Omarchy Customizer is a full-stack web application that centralizes desktop customization for Hyprland users. It gives you control over five interconnected layers of your desktop:
- Omarchy — The main Hyprland environment (colors, fonts, borders, gaps, animations)
- Waybar — Your taskbar/panel (layout, colors, widgets)
- Hyprlock — Your lock screen (appearance, animations)
- Walker — Your application launcher (UI theme)
- Fastfetch — Your system information display (layout, ASCII art, colors)
Traditionally, you'd manually manage each of these. Omarchy Customizer brings them all into one unified interface where you can:
- Browse hundreds of pre-built themes across all five components
- Preview themes before applying them (with images and metadata)
- Apply themes instantly with one click
- Combine multiple themes into reusable presets (called "Buckets")
- Backup your current configuration safely before making changes
- Edit raw config files directly within the app (with version history)
- Restore previous configurations if something goes wrong
Core philosophy: Your system stays your system. All changes happen locally on your machine. Internet only required cloning repos and themes. No data leaves your computer.
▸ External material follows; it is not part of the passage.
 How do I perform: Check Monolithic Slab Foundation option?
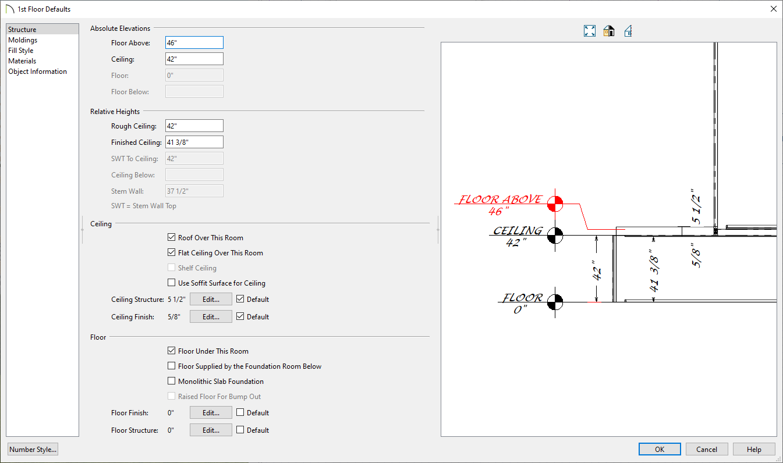(x=171, y=381)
Just you, your desktop, and your themes.
┌─────────────────────────────────────────────────────────┐
│ USER BROWSER │
│ ┌─────────────────────────────────────────────────────┐│
│ │ React Frontend (localhost:5173) ││
│ │ - Theme browsing UI ││
│ │ - Preset (Bucket) management ││
│ │ - File editor ││
│ │ - Backup interface ││
│ └─────────────────────────────────────────────────────┘│
└──────────────┬──────────────────────────────────────────┘
│ HTTP/REST API
┌──────────────▼──────────────────────────────────────────┐
│ BACKEND SERVER (Python FastAPI, localhost:8000) │
│ ┌─────────────────────────────────────────────────────┐│
│ │ API Routes ││
│ │ - Theme routes (browse, apply) ││
│ │ - Bucket routes (save, apply presets) ││
│ │ - Backup routes (create, restore) ││
│ │ - Editor routes (load, save files) ││
│ └─────────────────────────────────────────────────────┘│
│ ┌─────────────────────────────────────────────────────┐│
│ │ Service Layer ││
│ │ - Execute shell commands ││
│ │ - Manage file operations ││
│ │ - Orchestrate multi-component changes ││
│ └─────────────────────────────────────────────────────┘│
└──────────────┬──────────────────────────────────────────┘
│ Exec (bash), File I/O, rsync
┌──────────────▼──────────────────────────────────────────┐
│ YOUR LINUX SYSTEM │
│ ┌─────────────────────────────────────────────────────┐│
│ │ ~/.config/ ││
│ │ ├── omarchy/ (Hyprland main config) ││
│ │ ├── waybar/ (Taskbar config) ││
│ │ ├── hyprlock/ (Lock screen config) ││
│ │ ├── fastfetch/ (System info config) ││
│ │ └── walker/ (Launcher UI config) ││
│ │ ││
│ │ ~/.customizer/ (App data & backups) ││
│ │ ├── buckets/ (Your saved presets) ││
│ │ ├── backups/ (Config snapshots) ││
│ │ └── editors/ (File history) ││
│ └─────────────────────────────────────────────────────┘│
└─────────────────────────────────────────────────────────┘
Let's trace what happens when you apply an Omarchy theme:
- Frontend: You open the app, browse to "Theme Collections" → "Omarchy Themes" → click "Apply" on a theme card
- API Call: Browser sends:
POST /api/theme/hypr/change { theme_id: "dracula-blue" } - Backend Route: FastAPI endpoint receives the request, looks up the theme metadata in the local store
- Service Layer: Calls
theme_services.change_theme()which:- Reads the theme's GitHub repository URL from local storage
- Creates a backup of your current
~/.config/omarchy/(safety first) - Executes a system command:
omarchy-theme-install https://github.com/user/repo
- System Execution: The command runs on your machine:
- Clones the theme repository
- Copies theme files to
~/.config/omarchy/ - Reloads Hyprland configuration
- Response: Backend sends success message back to frontend
- UI Update: Frontend displays a toast notification "Theme applied successfully"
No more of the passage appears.